Chefs are lining up to get their hands on stinging nettles, kabocha squash, figs, Persian mulberries, watermelon, heirloom beans, pistachios, tiny vegetables and miniature kiwis. Biodynamic farming is ultra-fashionable, as are sustainable agriculture and fishing: Chefs are exploring "trash fish" like wolffish as more-popular species grow scarce. And, after an infatuation with mild-flavored Chilean sea bass, people are coming around to "fishy" fish like mackerel, sardines and fresh anchovies. Strong flavors are big in meat and poultry, too, with wild boar, venison and guinea fowl newly cool. Another meat trend is heirloom livestock: Get ready to learn about breeds of beef and lamb you've never heard of. Fusion may be passé, but a judicious use of Asian ingredients, such as tofu, artisanal soy sauce and sea veggies, is not. That annoying moment when a waiter pours a pool of olive oil is, thankfully, on the wane; the fats of choice for bread are an old friend, butter, and a new friend, goat butter.

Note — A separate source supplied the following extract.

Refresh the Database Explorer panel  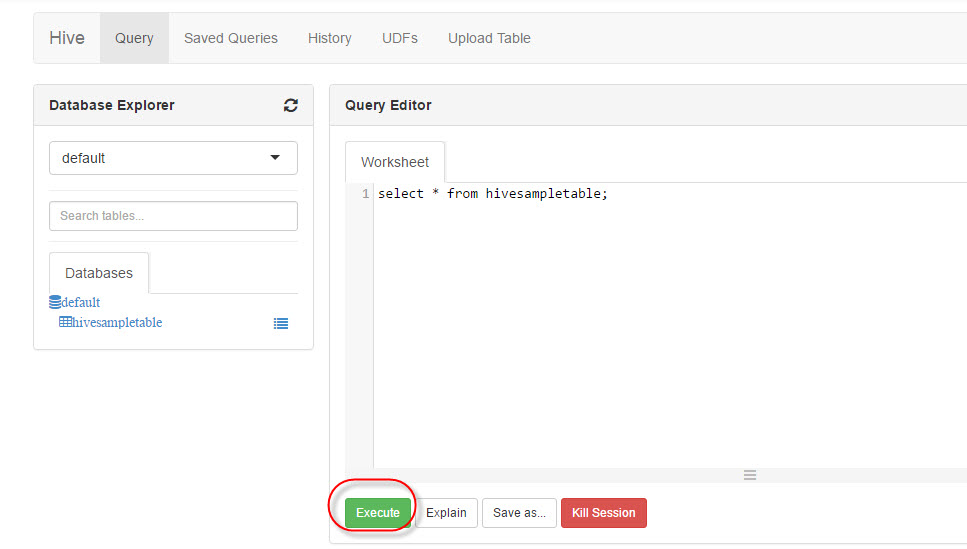tap(291, 105)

Look for variations on a theme, like roast duck breast with duck confit and a duck spring roll on the side. Everybody and his brother now makes his own charcuterie; other favorite preparations are gelée and aspic, sauerkraut (no kidding) and upscale egg dishes, plus fried eggs as garnishes. The favored chef toys of the moment are woks, clay pots, induction cooktops and machines that vacuum-seal food in plastic envelopes for sous-vide cooking at low temperatures. At the other end of the heat spectrum is noncooking. Raw seafood is ubiquitous; the latest craze in San Francisco is Hawaiian poke (tuna seasoned with ginger and spices). Au courant pastry-chef tricks include, again, variations on a theme (like a tasting of four flavors of cr&232;me brûlée), lollipops, warm chocolate chip cookies and salty or spicy desserts, a trend echoed in savory ice creams and sorbets served between, or with, appetizers and main courses—think celery gelato.

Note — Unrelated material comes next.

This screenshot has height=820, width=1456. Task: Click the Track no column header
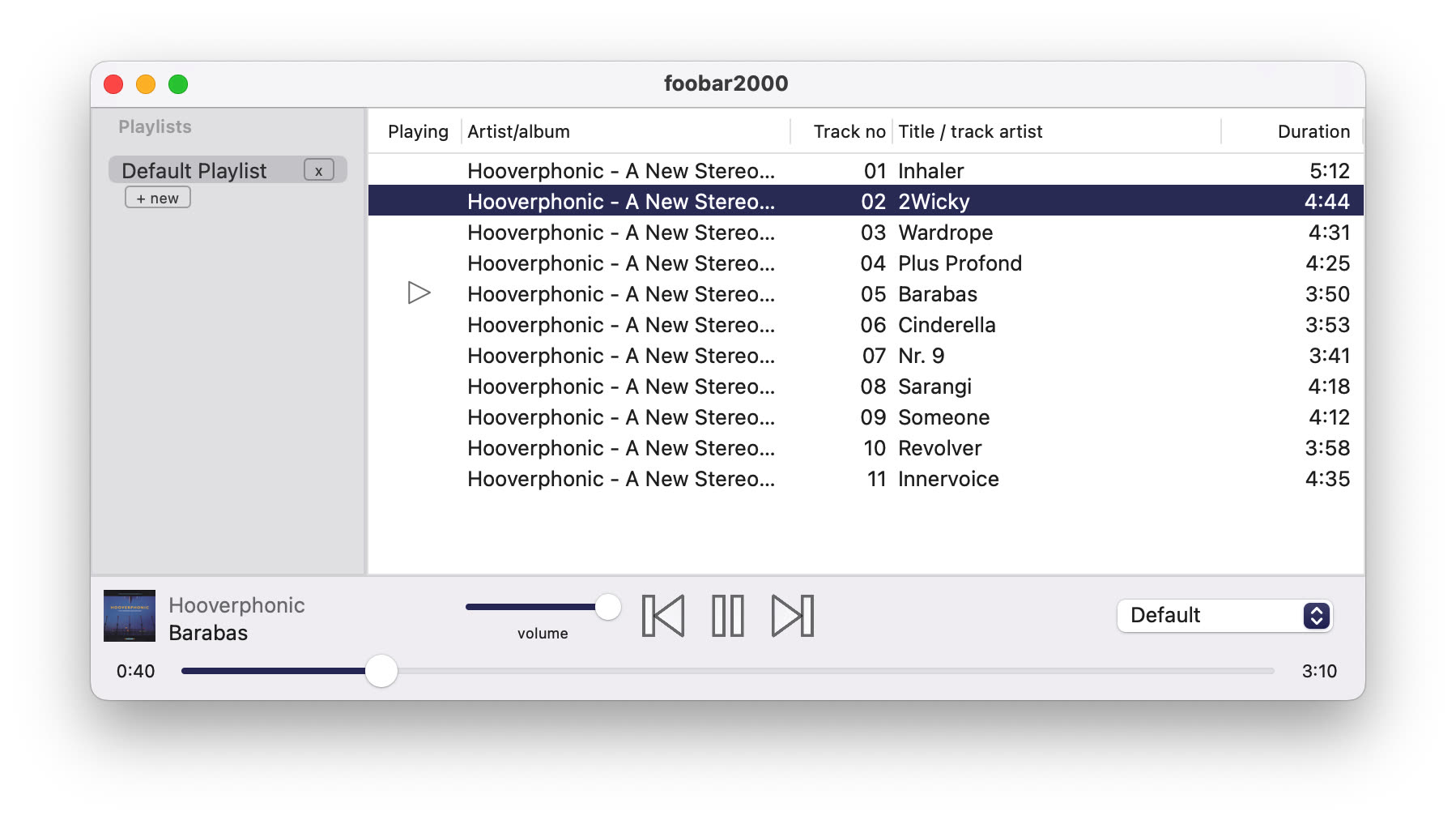(x=847, y=130)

Many bartenders (and even some sommeliers) are making their own liqueurs and infused spirits from fruit, and using fresh herbs to create new cocktails. Anise-flavored spirits are popular, including pastis, ouzo and raki. Bubble tea and jelly drinks, those colorfully surreal concoctions with tapioca pearls or gelatin, are starting to appear outside Chinatown. And there's water, water everywhere, whether it's from ancient glaciers in Greenland or from laboratories where it's been fortified with vitamins and minerals.

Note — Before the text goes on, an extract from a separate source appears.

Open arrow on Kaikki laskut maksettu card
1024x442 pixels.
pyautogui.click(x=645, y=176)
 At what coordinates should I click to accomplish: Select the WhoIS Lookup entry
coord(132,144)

Is any place safe from baby lettuce? It seems not, as upscale dining rooms turn up atairports, theme parks, stadiums, race tracks and aquariums.Restaurant designers are looking back to the space-age '60s (egg-shaped chairs and white vinyl) and the rec-room '70s (stacked-stone walls and upholstery in orange and brown). Another nod to the era is the proliferation of "secret" entrances and hidden rooms—like the Ghost Bar inside Nine in Chicago—that make in-the-know patrons feel like Rat Packers. Custom ceramics shaped by the chef are increasingly common. One strange recent trend in theme restaurants: politics, as seen in two new Washington, D.C., places owned by inside-the-Beltway types, and at a restaurant in Phoenix named after Richard Nixon (who once said, if memory serves, "I am not a cook"). Finally, as the New Economy takes a breather, look for a break in spiraling restaurant prices: value is making a comeback.